Research Paper Volume 13, Issue 2 pp 2198—2211
Circ_0005198 enhances temozolomide resistance of glioma cells through miR-198/TRIM14 axis
- 1 Department of Neurology, The First Hospital of Changsha, Changsha 410005, Hunan, China
- 2 Department of Hepatopancreatobiliary Surgery, The Third Xiangya Hospital, Central South University, Changsha 410013, Hunan, China
- 3 Department of Gastroenterology, The Third Xiangya Hospital, Central South University, Changsha 410013, Hunan, China
Received: March 7, 2020 Accepted: November 3, 2020 Published: December 9, 2020
https://doi.org/10.18632/aging.202234How to Cite
Copyright: © 2021 Deng et al.
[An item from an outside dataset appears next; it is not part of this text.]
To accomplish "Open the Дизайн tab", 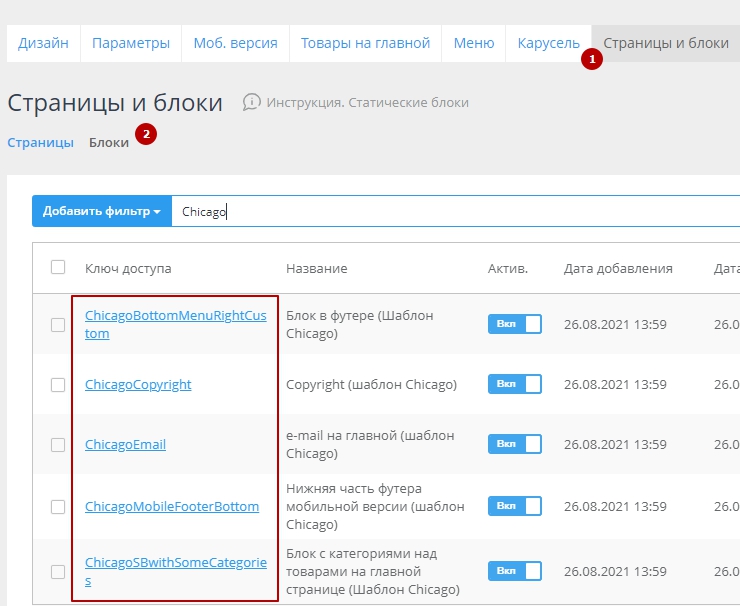I will coord(43,43).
This is an open access article distributed under the terms of the Creative Commons Attribution License (CC BY 3.0), which permits unrestricted use, distribution, and reproduction in any medium, provided the original author and source are credited.
Abstract
Circular RNAs (circRNAs) are associated with chemoresistance in many cancers. However, the function of circ_0005198 in the temozolomide (TMZ) resistance of glioma has not been well elucidated. Here, we demonstrated that circ_0005198 was considerably up-regulated in glioma tissues, serum samples and TMZ-resistant glioma cells. Silencing of circ_0005198 restrained TMZ resistance, restricted the proliferation and facilitated the apoptosis of TMZ-resistant glioma cells. MiR-198 could be sponged by circ_0005198, and we demonstrated that the effect of circ_0005198 on the progression of TMZ-resistant glioma cells was attributed to the inhibition of miR-198 activity. Moreover, TRIM14 was a target of miR-198 and silencing of TRIM14 hindered TMZ resistance and suppressed the progression of TMZ-resistant glioma cells, while TRIM14 over-expression rescued the inhibiting effect of miR-198 over-expression. We conclude that circ_0005198-miR-198-TRIM14 regulatory pathway is critical to TMZ resistance of glioma.